Required task 1: Translate this sentence from the press briefing transcript into Spanish: "Is the President responsible for the things that he said in the State of the Union?"
Required task 2: In the records, rewrite the lines from the one holding "Identify the location of email." through the end of the records, inclusive, with "email" replaced by "password" and all else unchanged. Leave the pictures out.

Supplied text:
Scott McClellan: It's been addressed.

QUESTION: Well, that's an excellent question. That is an excellent question. (Laughter.) Isn't the President responsible for the words that come out of his own mouth?

Scott McClellan: We've already acknowledged, Terry, that it should not have been included in there. I think that the American people appreciate that recognition.

QUESTION: You acknowledge that, but you blame somebody else for it. Is the President responsible for the things that he said in the State of the Union?

Scott McClellan: Well, the intelligence -- you're talking about intelligence that -- sometimes you later learn more information about intelligence that you didn't have previously. But when we're clearing a speech like that, it goes through the various agencies to look at that information and --

QUESTION: And so when there's intelligence in a speech, the President is not responsible for that?

Scott McClellan: We appreciate Director Tenet saying that he should have said, take it out.

QUESTION: But it's the President's fault.

Scott McClellan: In fact, if you look back at it, I mean, we did take out a different reference, a reference based on different sources in a previous speech because it was said -- the CIA Director said, take it out.

QUESTION: Let me come back to your "nonsense" statement here, and let me slice it as thinly as I possibly can, just growing out of what Scott asked. Is it nonsense to say that the White House wanted this information included in the State of the Union and negotiated with the CIA to find a way to put it in to the State of the Union?

Scott McClellan: I'm sorry?

QUESTION: Is it nonsense to say that the White House wanted this information in the speech and went through negotiations with the CIA on a way to get it in the speech?

Scott McClellan: That there were discussions? Speech drafts go -- we've stated that these speeches go out to the principals, it goes out to the State, it goes out to DOD, it goes out to CIA, when it's going through the drafting process.

Material to process:
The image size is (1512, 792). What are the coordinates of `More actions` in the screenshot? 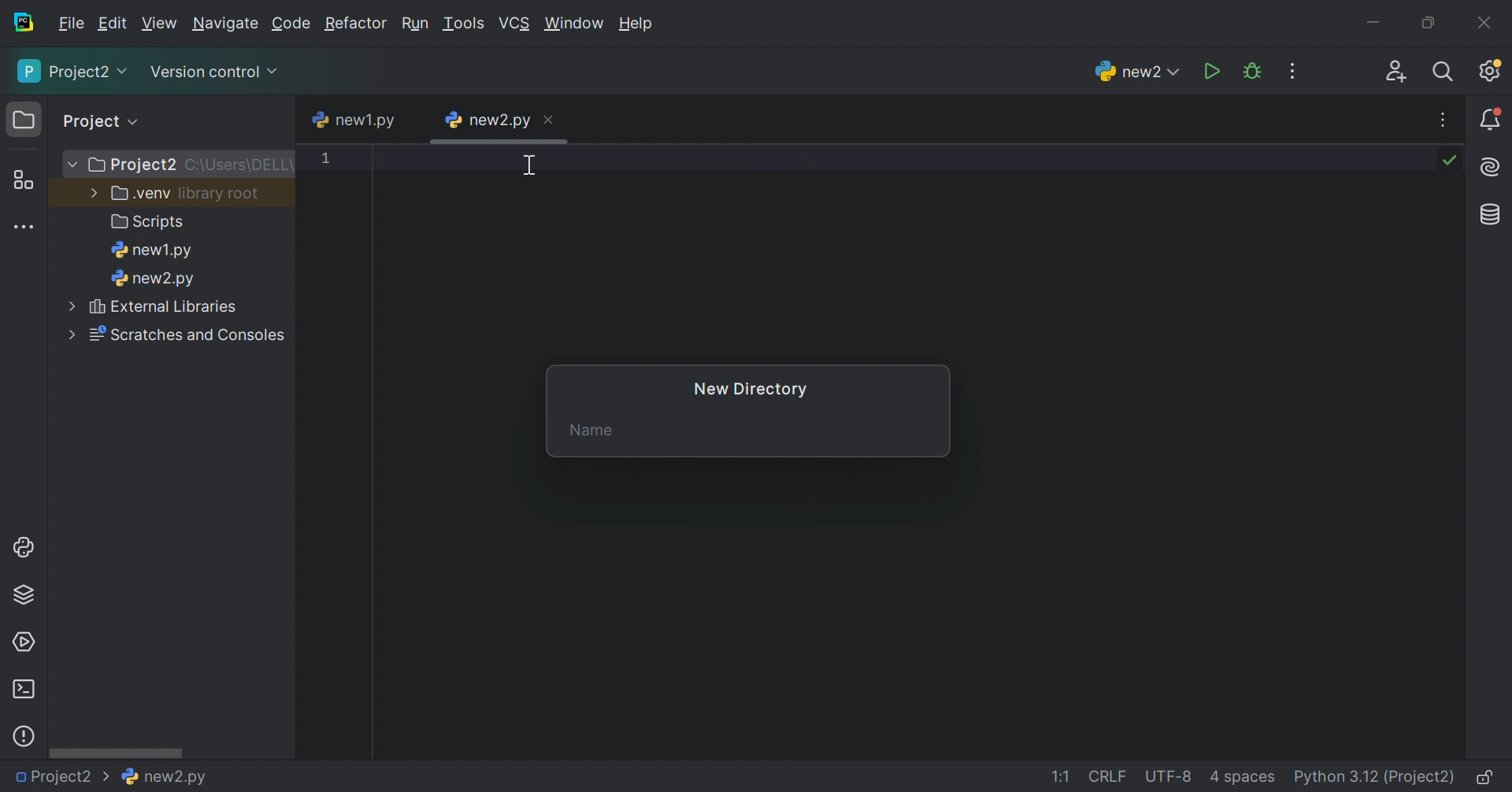 It's located at (1291, 71).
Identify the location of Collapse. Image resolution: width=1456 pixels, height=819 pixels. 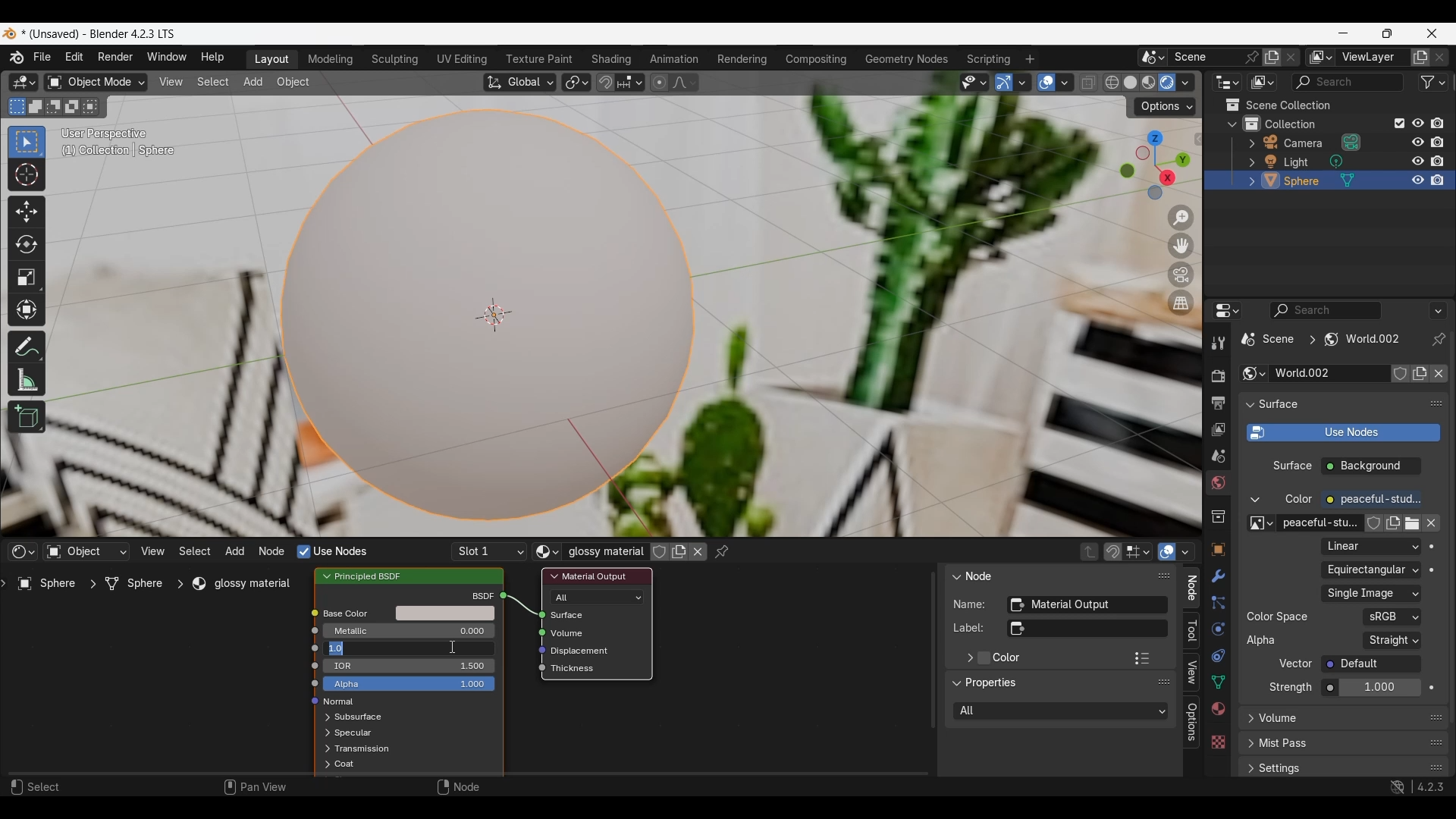
(1249, 405).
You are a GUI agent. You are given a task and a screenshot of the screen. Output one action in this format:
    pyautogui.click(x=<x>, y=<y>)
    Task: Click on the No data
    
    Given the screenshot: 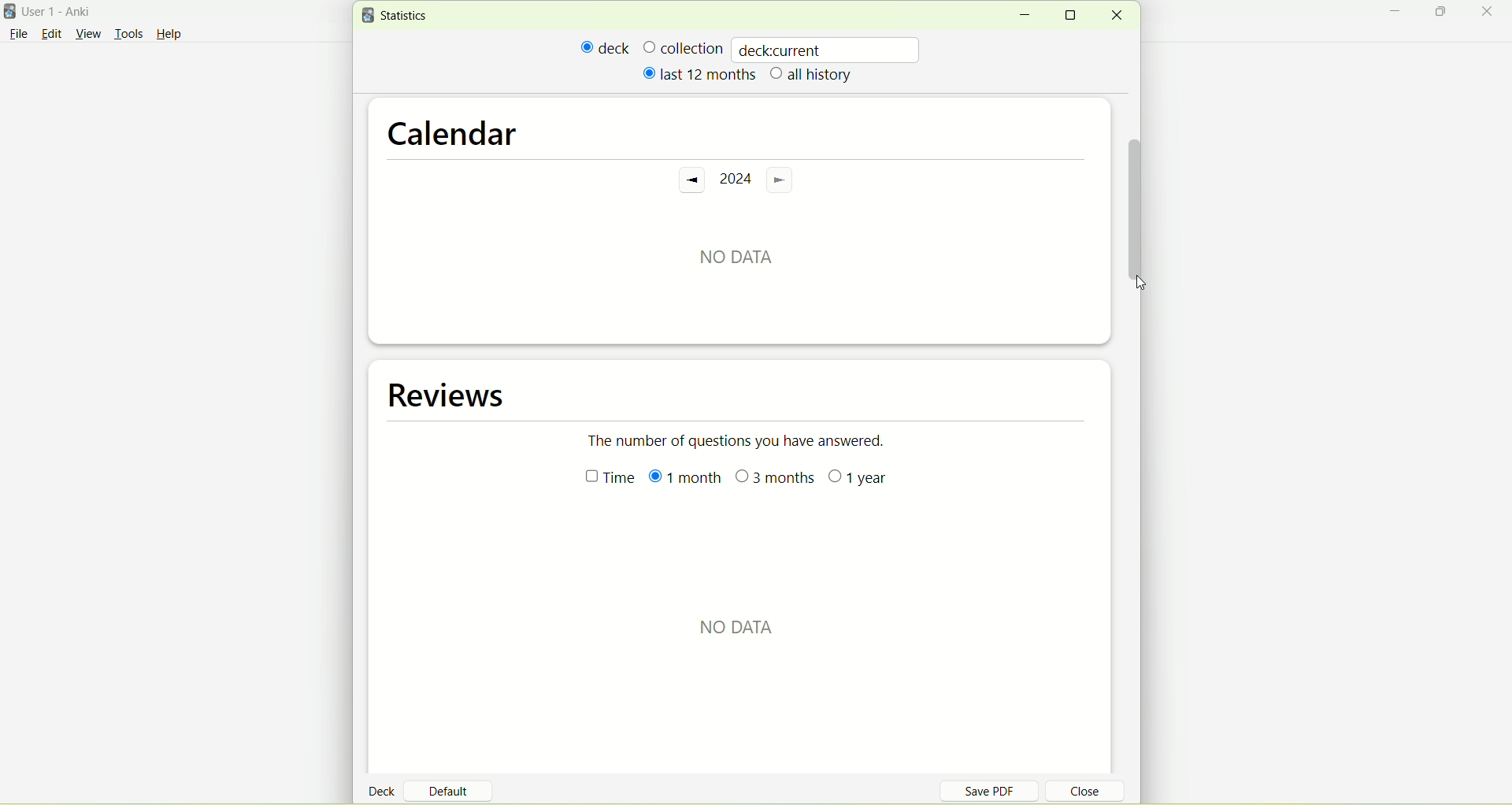 What is the action you would take?
    pyautogui.click(x=735, y=251)
    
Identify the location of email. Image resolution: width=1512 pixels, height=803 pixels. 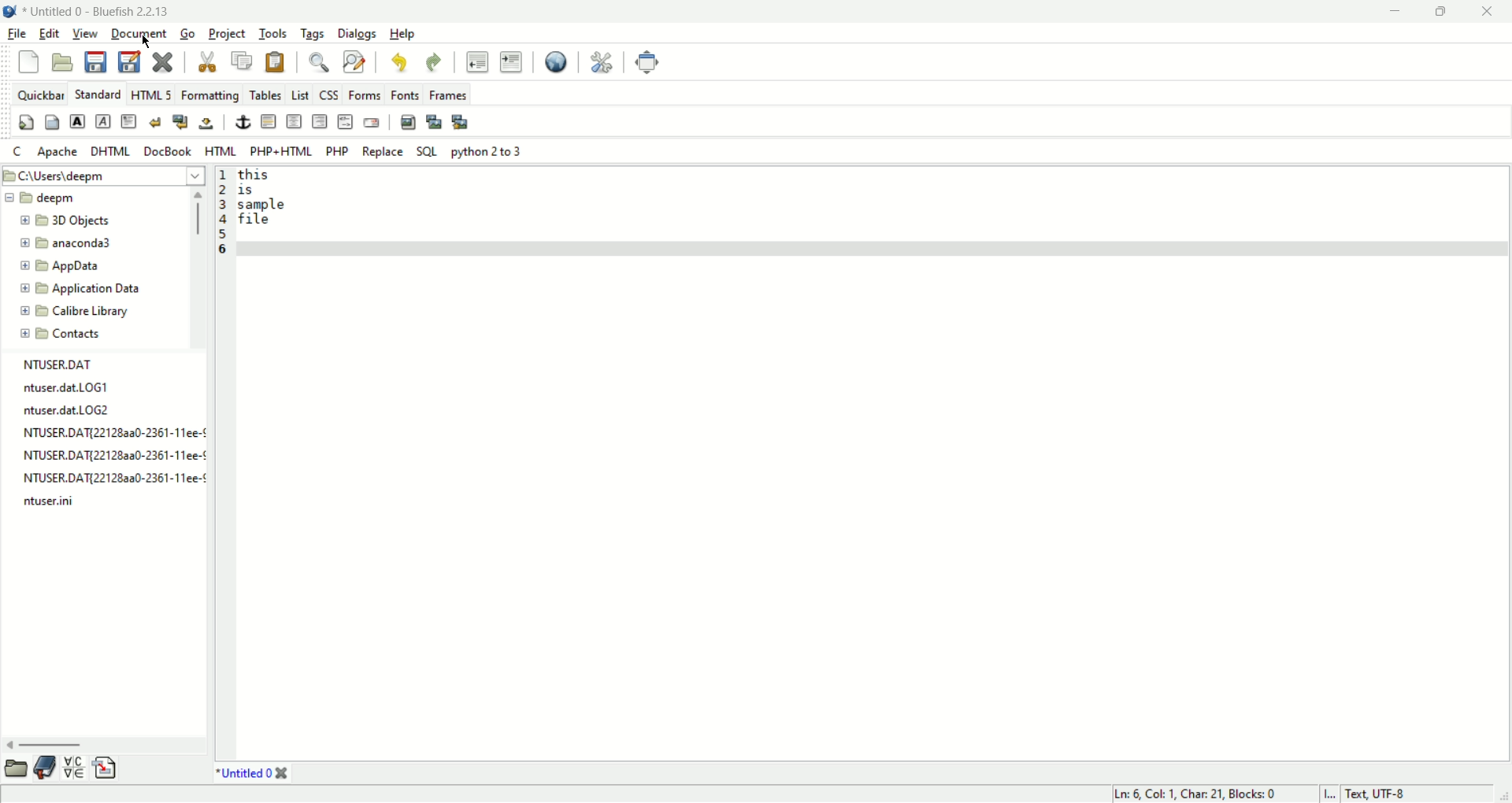
(374, 122).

Task response 1: ¿Es el Presidente responsable de las cosas que dijo en el discurso sobre el Estado de la Unión?

Task response 2:
Identify the location of password. Image resolution: width=1512 pixels, height=803 pixels. 
(374, 122).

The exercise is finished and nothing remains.